The team of Tauber, Juergen Pinter, Roland Diethart and Johannes Eder were among at least six Austrian cross-country skiers and four biathletes given unannounced, out-of-competition drug tests by the International Olympic Committee late Saturday and early Sunday while police tore through their belongings.

While Tauber was kept up, his teammates managed only three hours’ sleep.

”We were surprised in our room,” Pinter said. ”Suddenly the police came in and didn’t let us leave on the night before the competition. This happened without any positive result from doping control in the team. There’s definitely no doping in the Austrian team. It’s crazy.”

The Austrians didn’t attend the unofficial biathlon training Sunday at San Sicario. There’s an official training session Monday for the men’s relay.

Austrian cross-country spokesman Eric Wagner accused authorities of treating the country’s athletes like ”criminals.”

”They weren’t even allowed to make a phone call,” Wagner said. ”They checked every drink, every food, and they took a lot of stuff with them. They came around 9 and stayed until 12, and then took the athletes away to be tested.”

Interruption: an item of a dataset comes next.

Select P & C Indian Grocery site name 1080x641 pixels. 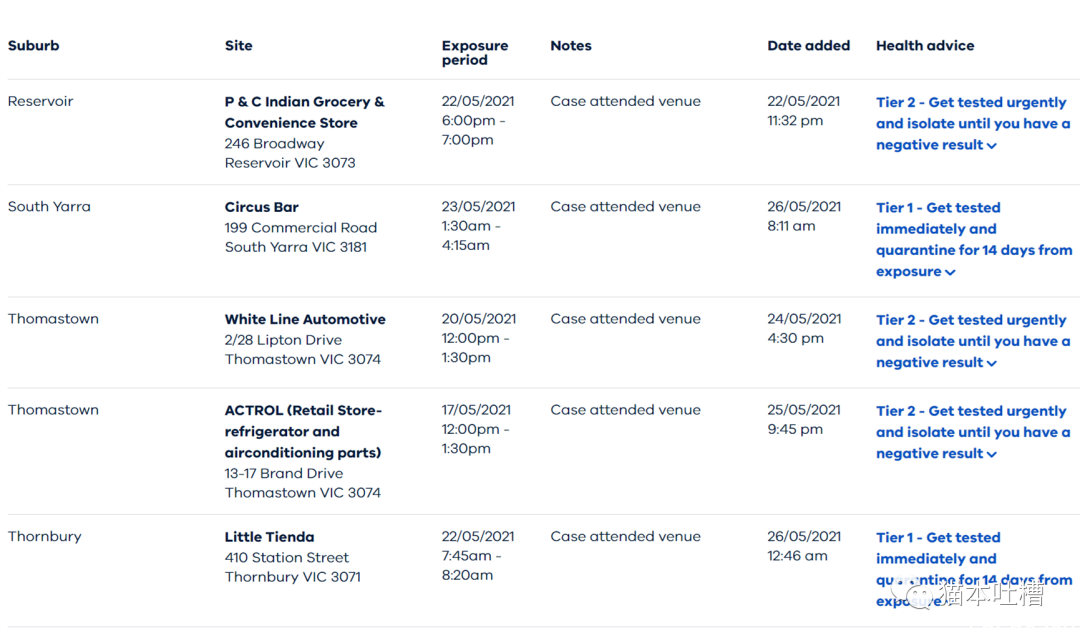pyautogui.click(x=304, y=112)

The raids raised concern among other countries that the same thing could happen to them before the Olympics end in another week. Some supported the decision to check the Austrians, whose coach is at the center of the scandal — while others had mixed feelings.

”It’s not nice for them to be woken up at 2 a.m.,” said Pietro Piller Cottrer of the gold-medal winning Italian relay team. ”But I don’t think it was the reason they didn’t perform well today.”

The investigation started when the World Anti-Doping Agency discovered blood-doping equipment in Austria connected to Walter Mayer, the nation’s nordic team coach who was banned from the Olympics for suspicion of performing blood transfusions at the 2002 Salt Lake City Games.

‘We were concerned something might be going on in Italy,” WADA chief Dick Pound said.

Mayer was not found during the overnight raids in the mountain hamlets of San Sacario and Pragelato, where the nordic teams are staying. He was no longer in Italy as of Sunday, said Mario Pescante, IOC member and government supervisor for the Games.

Mayer was later involved in a bizarre police chase in Austria. Read that story here.

Some athlates applauded the tough doping crackdown.

”It’s good to see the system is working,” said Norwegian cross-country skier Frode Estil, the silver medalist in the pursuit race Feb. 12. ”They have to do what they have to do. I had a doping test at 11 a.m. and that was OK for me. I didn’t hear that they raided the Austrians but for me, it’s no problem. If that’s necessary then we have to have it. It’s important to keep the sport clean.”

U.S. biathlon coach Algis Shalna welcomed such testing of the Americans.

”If someone wants to come check us, check all you want to,” Shalna said.